L'organe de censure chinois ne connaît aucune limite, aussi absurde soit-elle, même en dehors des questions politiques. James Bond : Skyfall n'a, par exemple, pas été diffusé en Chine jusqu'à ce que les références à la prostitution à Macao soient supprimées et que la violence de la police chinoise soit effacée des sous-titres. Il n'y a pas de violence policière en Chine. Ou à Hong Kong.

Et Hollywood dans tout ça ? Là-bas, personne ne tente même de s'opposer au comportement de censure du Parti communiste chinois. Bien au contraire. Il y a bien trop d'argent à gagner.

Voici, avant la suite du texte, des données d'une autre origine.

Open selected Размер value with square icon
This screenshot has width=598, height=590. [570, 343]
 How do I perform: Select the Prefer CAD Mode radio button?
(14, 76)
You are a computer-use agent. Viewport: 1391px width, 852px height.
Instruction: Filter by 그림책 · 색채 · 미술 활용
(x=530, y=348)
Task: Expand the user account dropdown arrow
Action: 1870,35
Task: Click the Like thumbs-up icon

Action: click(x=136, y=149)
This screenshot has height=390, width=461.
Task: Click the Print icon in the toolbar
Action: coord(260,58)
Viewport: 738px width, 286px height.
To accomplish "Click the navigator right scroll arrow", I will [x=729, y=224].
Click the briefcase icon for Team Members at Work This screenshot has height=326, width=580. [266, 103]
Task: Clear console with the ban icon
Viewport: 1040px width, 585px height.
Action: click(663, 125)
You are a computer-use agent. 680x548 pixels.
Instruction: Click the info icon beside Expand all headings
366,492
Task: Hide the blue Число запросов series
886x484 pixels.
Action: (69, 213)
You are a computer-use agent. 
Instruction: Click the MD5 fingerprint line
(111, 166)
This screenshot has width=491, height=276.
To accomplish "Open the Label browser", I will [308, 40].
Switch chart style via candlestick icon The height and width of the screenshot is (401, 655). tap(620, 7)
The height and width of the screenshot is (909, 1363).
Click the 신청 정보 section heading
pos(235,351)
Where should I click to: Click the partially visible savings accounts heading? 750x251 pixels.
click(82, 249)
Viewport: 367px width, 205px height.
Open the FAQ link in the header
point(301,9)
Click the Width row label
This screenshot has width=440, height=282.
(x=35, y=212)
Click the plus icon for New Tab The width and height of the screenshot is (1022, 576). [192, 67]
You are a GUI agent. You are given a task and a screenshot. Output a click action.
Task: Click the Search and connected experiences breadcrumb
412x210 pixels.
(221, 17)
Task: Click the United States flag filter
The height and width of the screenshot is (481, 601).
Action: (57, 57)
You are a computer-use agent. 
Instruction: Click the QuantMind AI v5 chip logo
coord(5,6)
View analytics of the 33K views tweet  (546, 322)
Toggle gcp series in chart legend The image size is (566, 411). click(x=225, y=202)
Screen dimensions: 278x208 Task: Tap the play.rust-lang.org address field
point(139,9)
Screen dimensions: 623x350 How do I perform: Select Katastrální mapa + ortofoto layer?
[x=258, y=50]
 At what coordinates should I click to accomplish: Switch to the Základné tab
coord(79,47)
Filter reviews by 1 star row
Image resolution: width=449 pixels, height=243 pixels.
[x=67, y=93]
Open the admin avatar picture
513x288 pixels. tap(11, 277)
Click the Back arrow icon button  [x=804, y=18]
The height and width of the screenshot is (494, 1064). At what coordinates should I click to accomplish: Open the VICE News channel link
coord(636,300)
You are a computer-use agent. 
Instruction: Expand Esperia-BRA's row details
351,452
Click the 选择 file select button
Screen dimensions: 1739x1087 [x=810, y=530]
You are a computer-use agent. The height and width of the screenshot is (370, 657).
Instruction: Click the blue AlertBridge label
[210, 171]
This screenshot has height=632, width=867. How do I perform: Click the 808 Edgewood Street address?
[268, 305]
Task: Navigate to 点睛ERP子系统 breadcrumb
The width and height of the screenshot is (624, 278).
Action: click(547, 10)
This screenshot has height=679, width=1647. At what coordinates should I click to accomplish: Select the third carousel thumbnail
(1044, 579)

Pour Iron Man 3, par exemple, des scènes ont été produites spécifiquement pour le marché chinois – et uniquement pour ce marché. Deux médecins chinois y parlent de la prochaine et difficile opération d'Iron Man, alias Tony Stark. Si elle ne réussit pas et que Stark meurt, le monde accusera les Chinois de la mort du héros populaire. Mais Stark, selon le médecin en chef, est son ami. Et si Stark prend soin du monde entier, qui se soucie de lui ?

La Chine bien sûr.

Entre-temps, la Chine a interdit toute couverture médiatique sur le film. La population doit en apprendre le moins possible sur d'éventuels camps pratiquant les châtiments corporels et enfreignant les droits de l'Homme dans leur propre pays.

C'est comme ça que ça doit fonctionner.

L'ironie dans tout cela, c'est que c'est Hollywood qui a provoqué cette situation.

Hollywood a créé un monstre

L'objectif : simplifier l'entrée d'Hollywood sur le marché chinois. Du point de vue des studios, pour exploiter le potentiel de la vente de billets. Côté gouvernement, peut-être pour accroître son influence culturelle sur la Chine. Si les gens en Chine regardent assez souvent des films américains avec des produits américains, ils pourraient vouloir les acheter.

Le plan a fonctionné. La Chine assouplit légèrement sa réglementation. Et les grands studios sont autorisés à diffuser leurs films en Chine. Avec un peu de censure par ici et un peu de soutien financier pour les tournages en Chine par là.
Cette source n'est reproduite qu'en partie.